FanPost

Stuck On You

(Note: this is adapted from a blog post I just wrote. I thought it would be okay to share here)

When the Nationals moved to Washington, David Brooks wrote a column suggesting that he would abandon the Mets for the Nationals. Brooks is back, and now says he just can't quit the Mets.

Since I am me, I’ve read a bunch of social science papers on the nature of sports fandom, trying to understand this attachment. They were arid and completely unhelpful. They tried to connect fandom to abstractions about identity formation, self-esteem affiliation and collective classifications.

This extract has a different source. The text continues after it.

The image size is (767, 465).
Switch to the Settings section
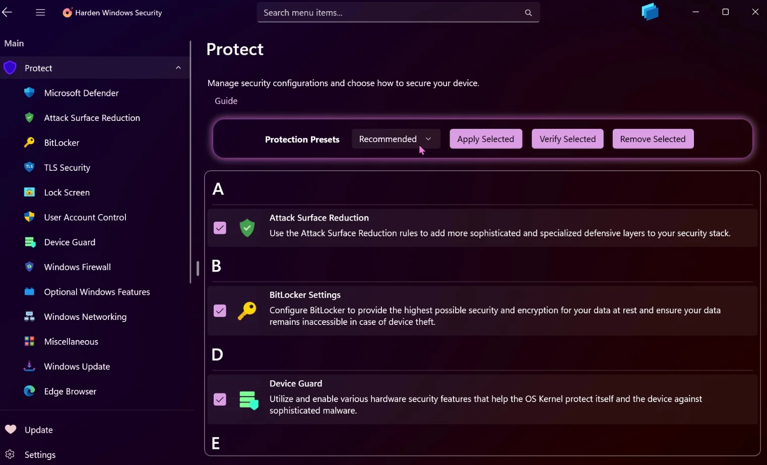40,454
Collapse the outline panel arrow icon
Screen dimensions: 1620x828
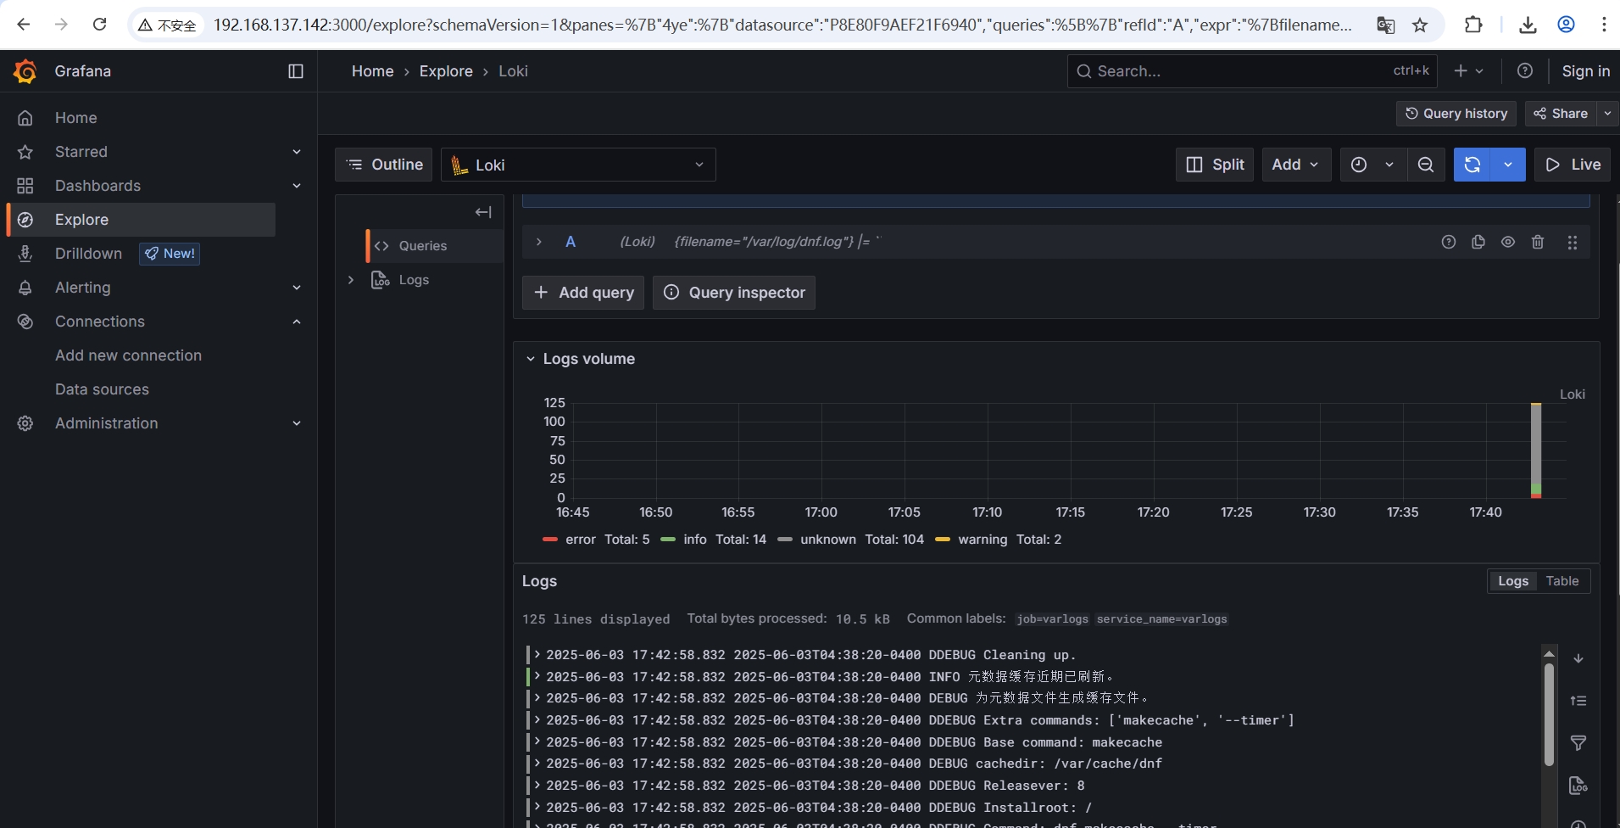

It’s probably more accurate to say that team loyalty of this sort begins with youthful enchantment. You got thrown together by circumstance with a magical team — maybe one that happened to be doing well when you were a kid or one that featured the sort of heroes children are wise to revere. You lunged upon the team with the unreserved love that children are capable of.

The team became crystallized in your mind, coated with shimmering emotional crystals that give it a sparkling beauty and vividness. And forever after you feel its attraction. Whether it’s off the menu or in the sports world, you can choose what you’ll purchase but you don’t get to choose what you like.

The neuroscientists might say that, in 1969, I formed certain internal neural structures associated with the Mets, which are forever after pleasant to reactivate. We have a bias toward things that are familiar and especially to those things that were familiar when life was new: the old house, the old hometown, the people, smells and sounds we knew when we were young.

I’d say my attachment to the Mets is more like an old friendship. It’s not as intense as it used to be. I watch about 40 games a year, mostly on TV, and read blogs like Amazin’ Avenue and Metsblog.com. I’d like the team to thrive and win championships. But I really just want them to continue to be one of the allegiances that enrich life. I want them to continue to provide vivid moments.

Evidently Brooks thinks that this is a real tv show, and he's looking to be the next host. It's also typical of Brooks that he'd read both Amazin Avenue and Metsblog, as no doubt he reads both Daily Kos and Free Republic as well.

That said, I can't really mock Brooks that much for this article. I wrote something similar in a blog post in response to Brooks' 2005 column.

But I can never truly be a Nationals fans. Being a Met fan is part of my identity. I have given enormous amounts of time and energy for this team. I have cried tears of sadness after crushing playoff defeats in 1999 and 2000, and have also been through the enormous joy of a world championship. I still get chills every time I walk into Shea Stadium, even if it is a dump. And, as always, I get to anticipate with great optimism a season that will no doubt end in failure.

The other day I was home from work, sick. So I popped in the DVD, 1986 Mets: A Year to Remember. This was a highlights tape of the 1986 Mets season, and as a kid I wore this tape out, usually because I always watched it during sick days from school. One of the bloggers at Amazin Avenue [James] was good enough to send this DVD that he made from an old VHS copy, and watching it the other day was like slipping back to my youth. Watching it now in my mid-30s, I can see the cheesy influence of the 80s all over this thing. But I still loved every second of it.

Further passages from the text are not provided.